Data lines:
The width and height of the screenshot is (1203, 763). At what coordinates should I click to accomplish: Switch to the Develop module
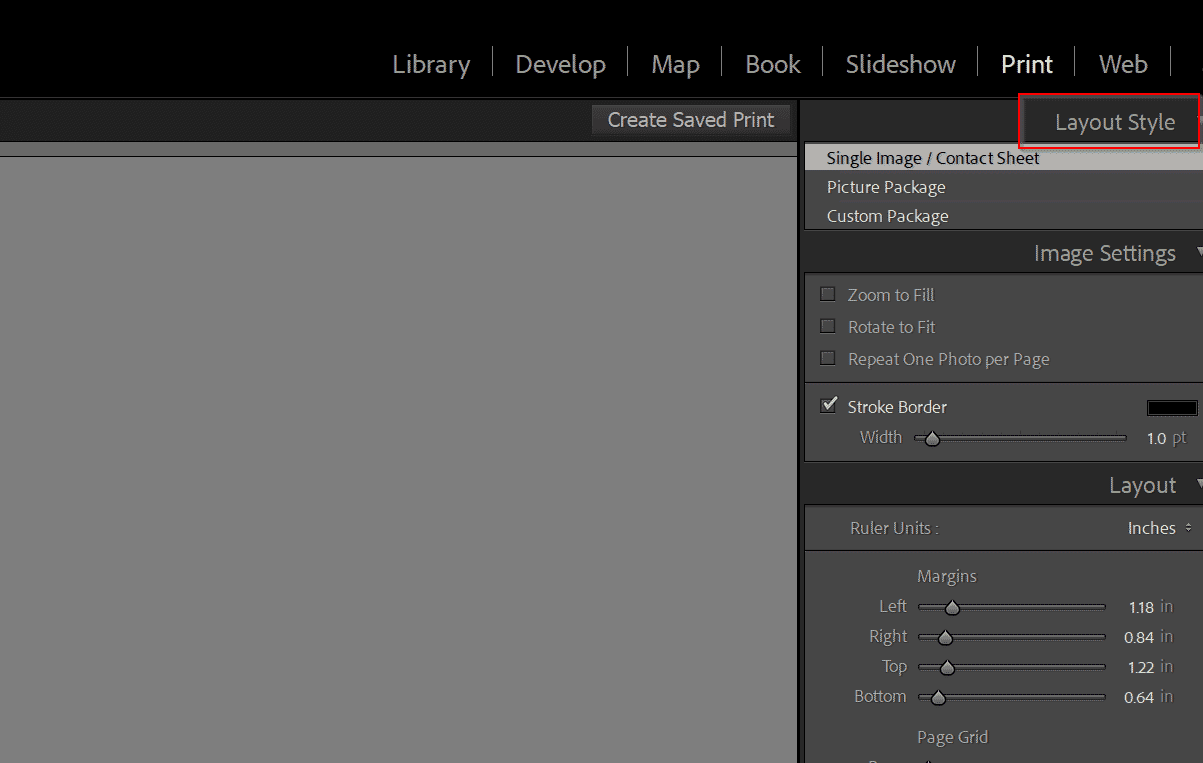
--
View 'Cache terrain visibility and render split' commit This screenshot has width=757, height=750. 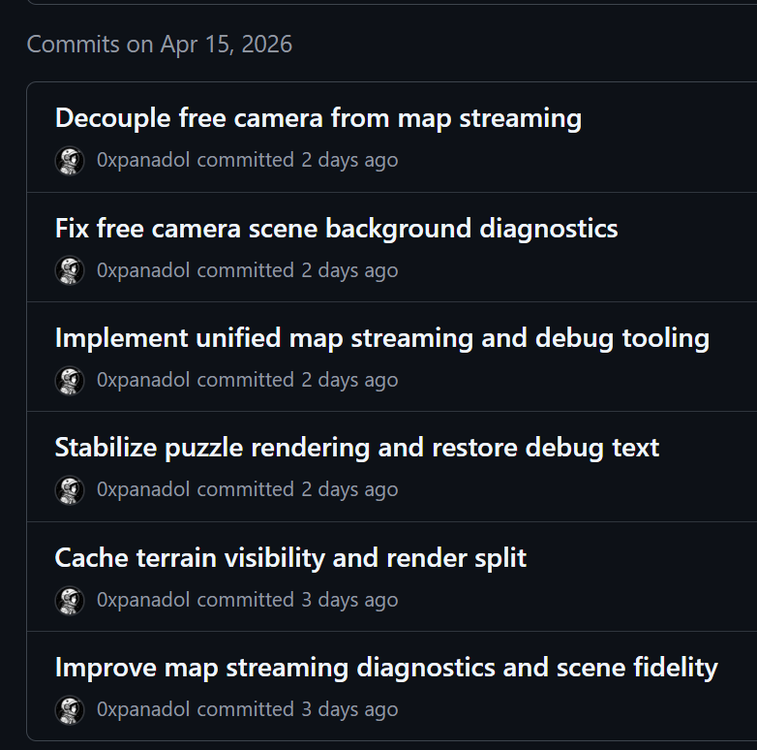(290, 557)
---
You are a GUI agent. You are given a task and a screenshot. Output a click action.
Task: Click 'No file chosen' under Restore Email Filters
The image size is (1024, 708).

Exercise: Copy the material from the line containing "You are a GUI" through the line containing "The image size is (1024, 708).", reproducing each line word for word.

Response below:
You are a GUI agent. You are given a task and a screenshot. Output a click action.
Task: Click 'No file chosen' under Restore Email Filters
The image size is (1024, 708).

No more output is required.